[Pixel coordinate grounding data]

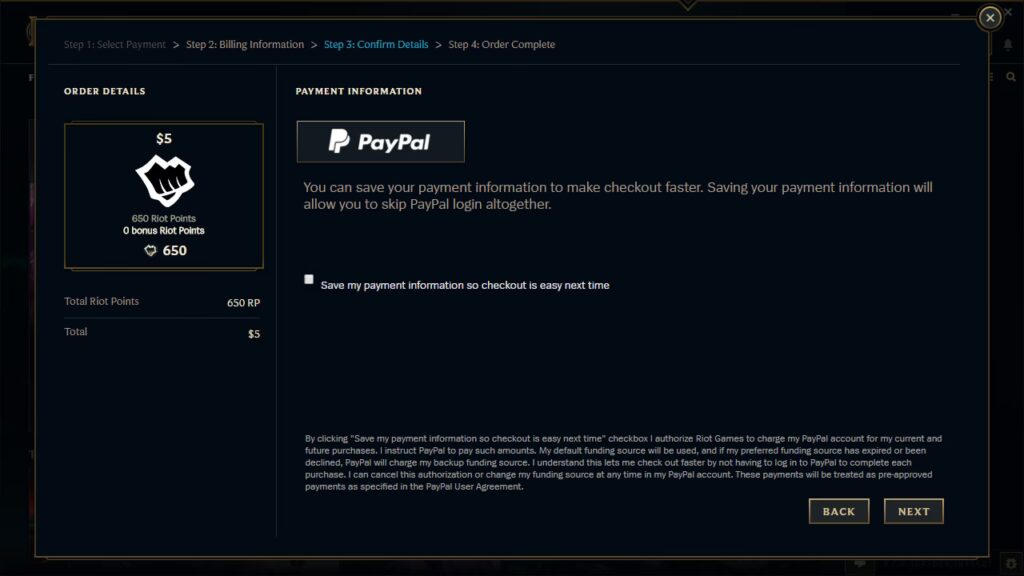Select Step 3: Confirm Details breadcrumb
Image resolution: width=1024 pixels, height=576 pixels.
pyautogui.click(x=376, y=44)
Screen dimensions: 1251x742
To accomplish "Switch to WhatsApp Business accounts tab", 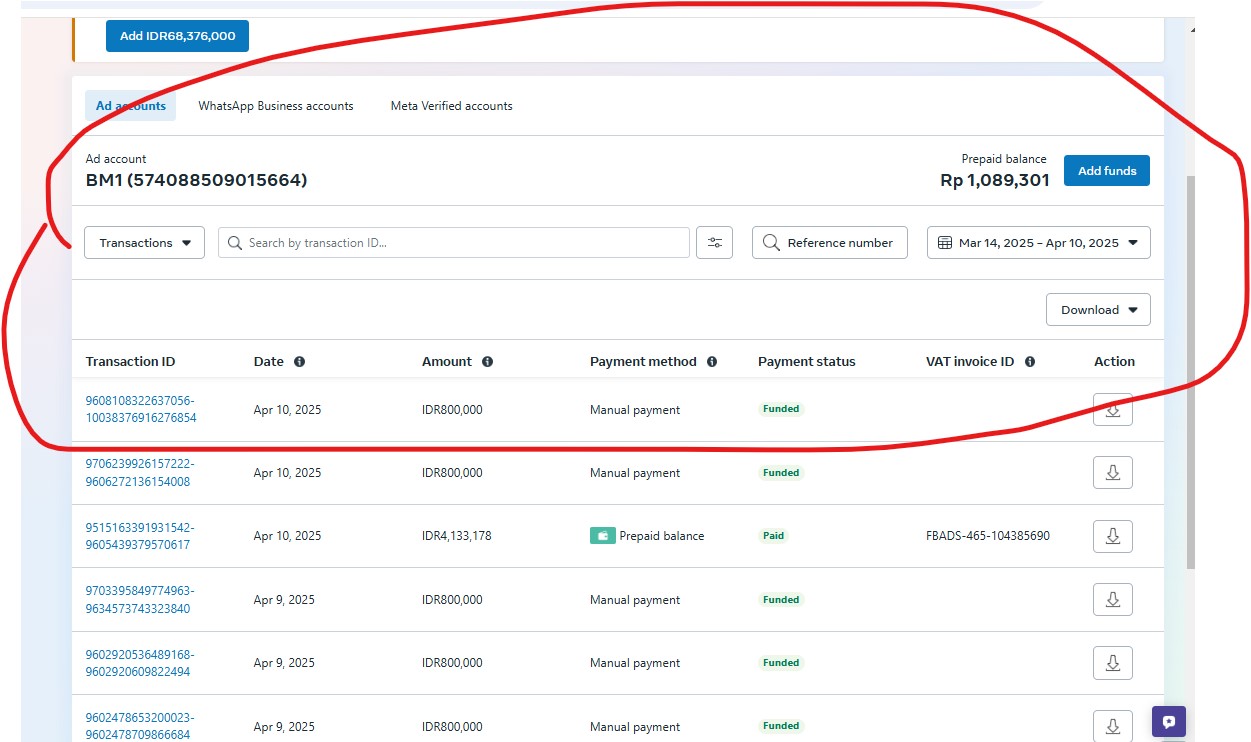I will pos(275,106).
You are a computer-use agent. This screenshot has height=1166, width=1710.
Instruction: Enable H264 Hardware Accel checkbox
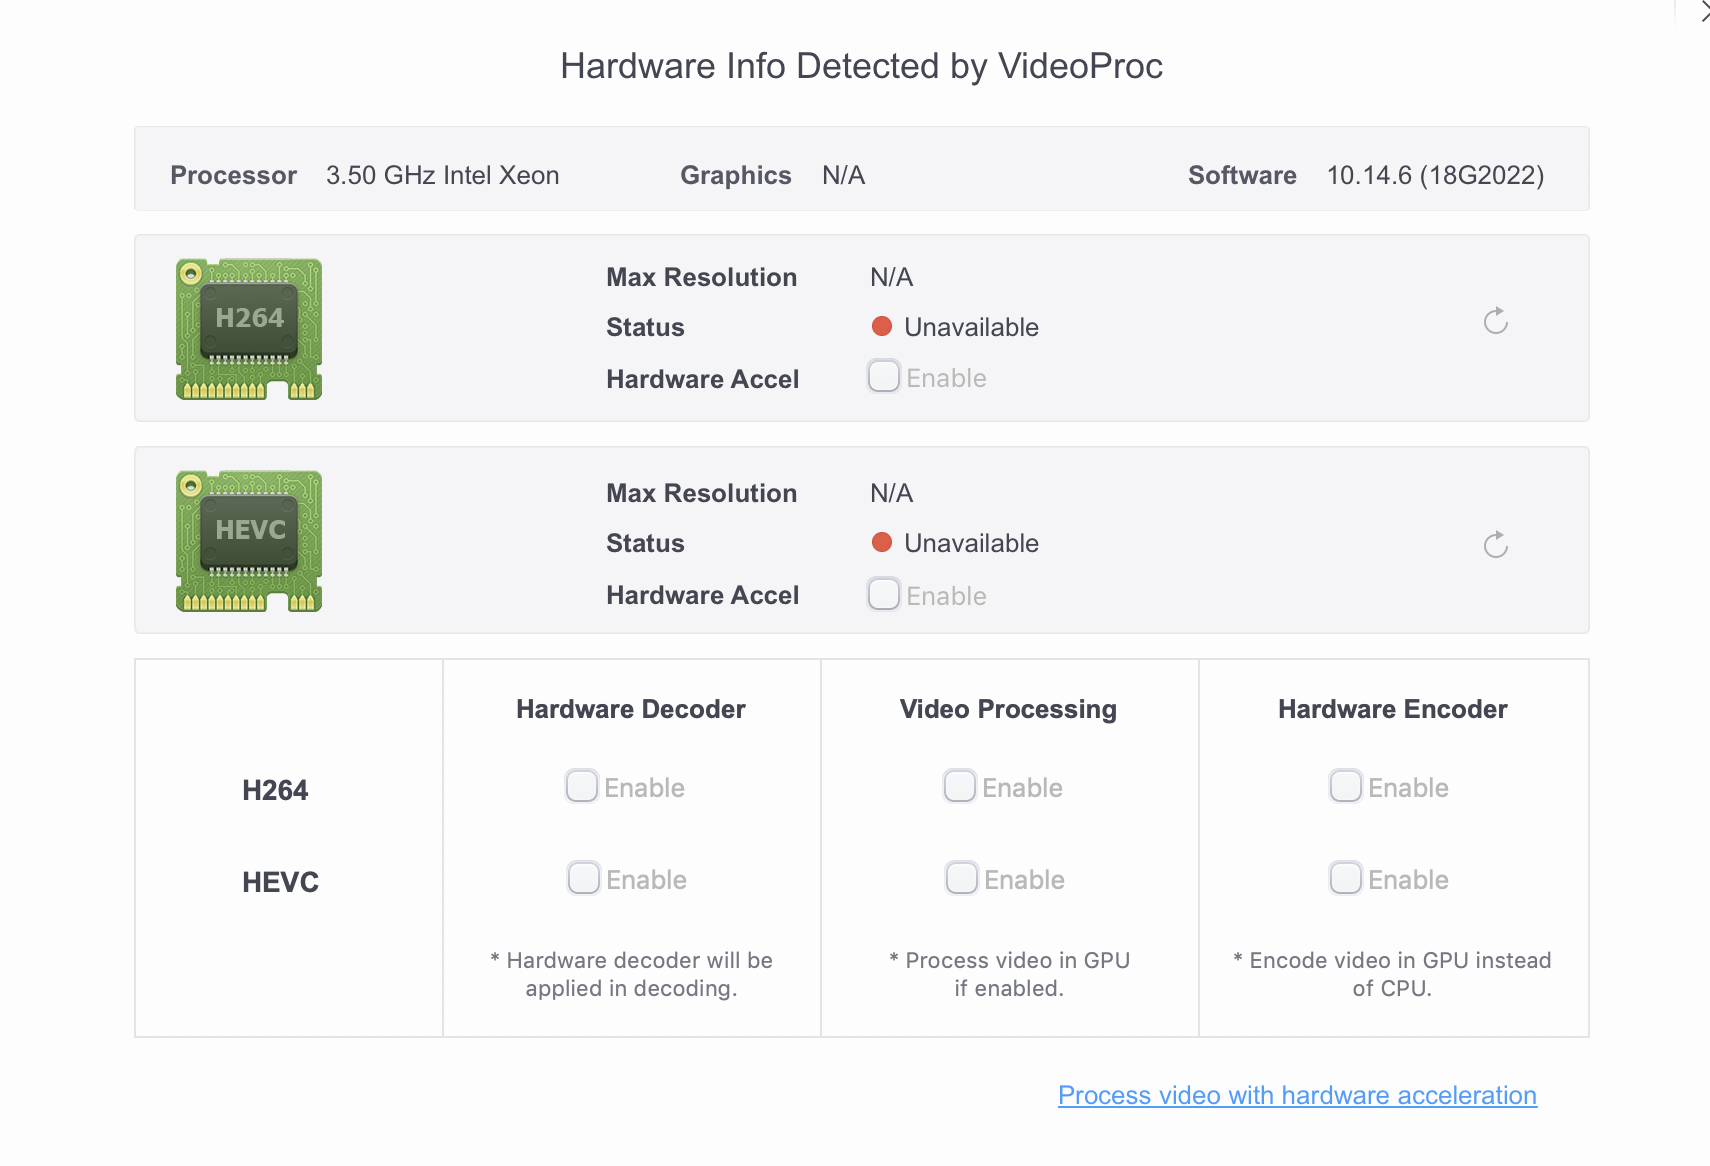(884, 377)
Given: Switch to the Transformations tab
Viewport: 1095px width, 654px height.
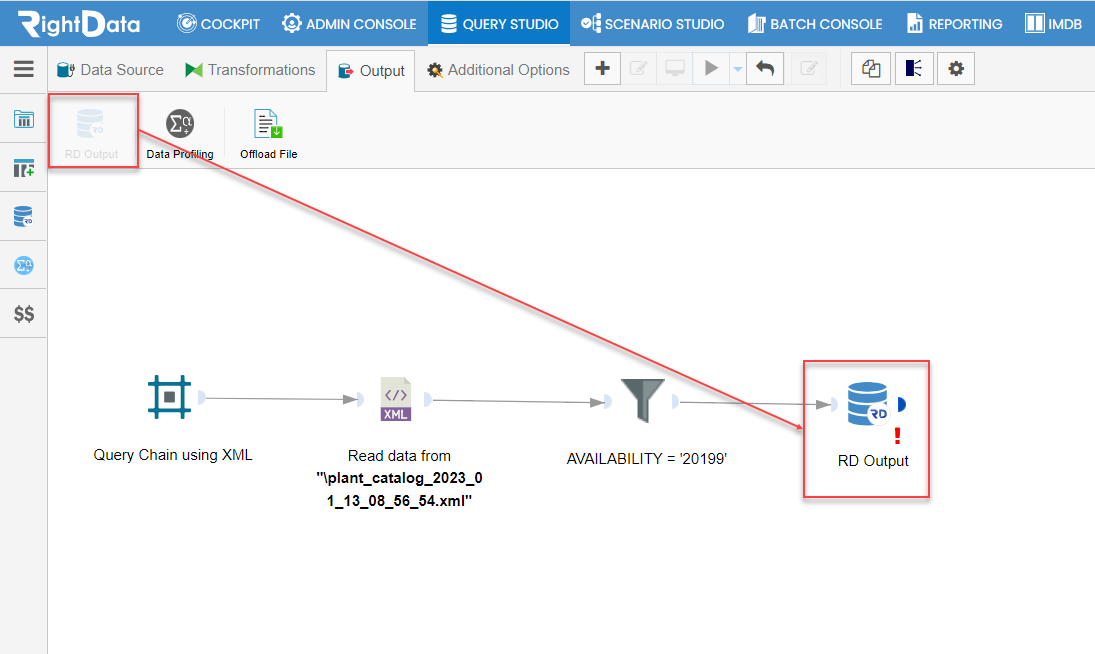Looking at the screenshot, I should tap(250, 70).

EXERCISE
Print the stretch of the data from the line with "Instruction: Enable H264" through its last line, exactly and with both ends kept. Omit pictures.

EXERCISE OUTPUT
Instruction: Enable H264 Hardware Accel checkbox
(884, 377)
Given: Switch to the Transformations tab
Viewport: 1095px width, 654px height.
Looking at the screenshot, I should tap(250, 70).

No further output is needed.